And he walked away, while Martha, looking after him through her tears, observed that there wasn’t a better-natured man in the whole of England.
William, indeed, was in such good humour at the approaching fruition of his hopes that Martha found him more amenable than ever to her views.
Therefore, when, a day or two after the funeral, she encountered him on his way to the tailor’s, where he intended, as he informed her, to order his wedding-suit, she was emboldened to lay her hand on his arm and beseech him tearfully to be married, like her, in “deep”.
“’Twill show proper feelin’,” said she. “All the neighbours ’ull know that you are showin’ respect to poor father; an’ since ye’ll be jist comin’ into the family, ’twill be but decent as you should wear black for him what’s gone.”
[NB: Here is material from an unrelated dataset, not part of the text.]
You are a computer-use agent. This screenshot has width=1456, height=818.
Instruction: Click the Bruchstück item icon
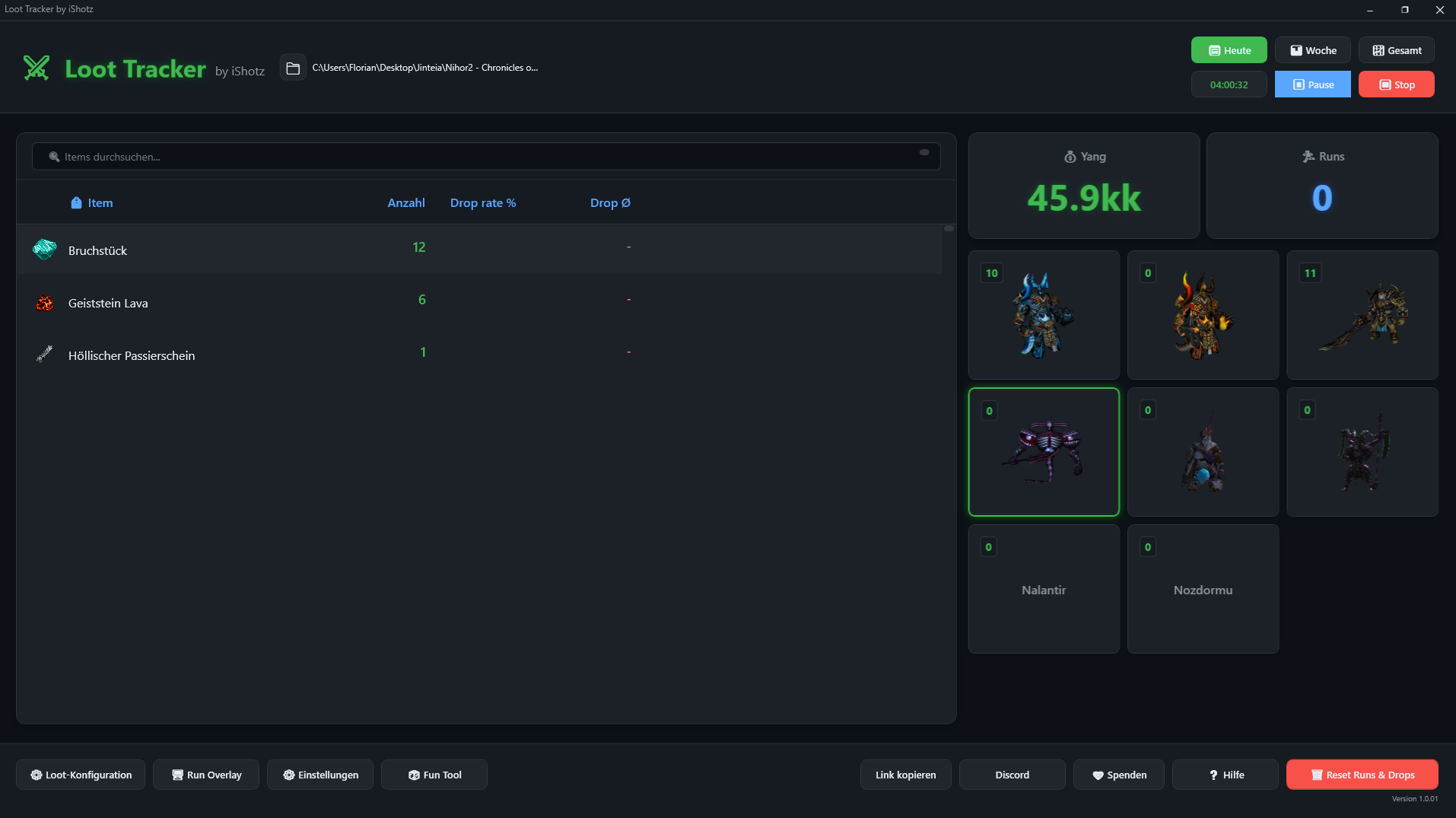(44, 250)
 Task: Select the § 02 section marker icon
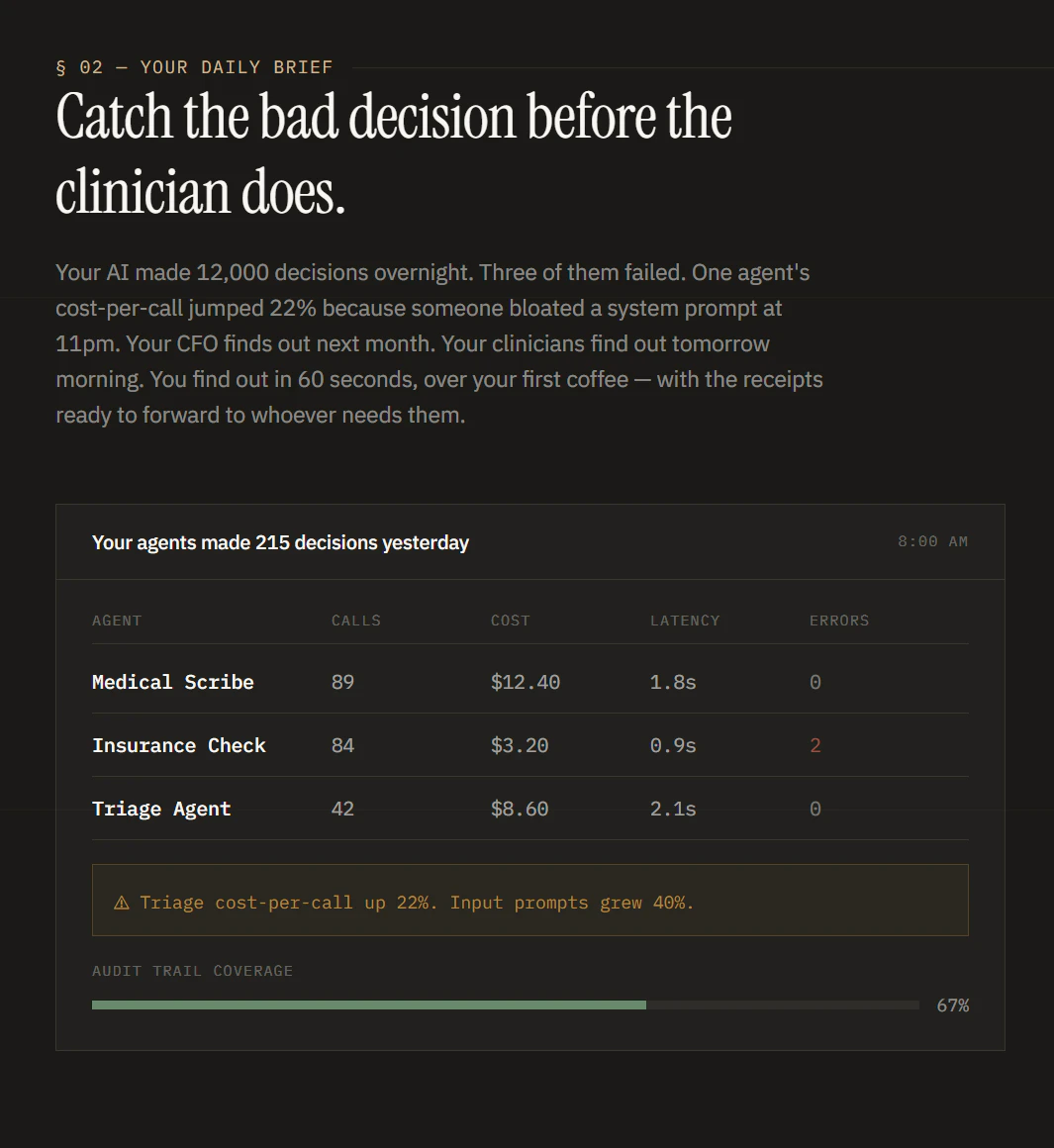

William, who had been dreaming of a certain imposing stripe which had dazzled him, days before, in the tailor’s window, among the pile labelled “Elegant Trouserings,” now dismissed with a sigh the alluring vision, and promised to appear in mourning as requested.
But when later on Martha unfolded to him another plan, he gave in his adherence to it with some reluctance. It was no less a proposition than that they should take their honeymoon by turns.
“You see,” she explained, “it just falls out that the weddin’s the very week o’ the Branston show—the house ’ull be full from morn till night for three days or more; an’ we turn over enough that week to pay the year’s rent, very near. ’Twouldn’t do for us both to be away.”
William gazed at her with a more rueful face than she had ever yet beheld in him.
“Dear now! don’t you take on,” urged Martha. “I thought, d’ye see, I’d just pop up to London for a few days by myself, an’ you can stop an’ mind the house, an’ maybe some time in the winter we mid both on us take a few days together somewhere.”
William gazed at her reproachfully.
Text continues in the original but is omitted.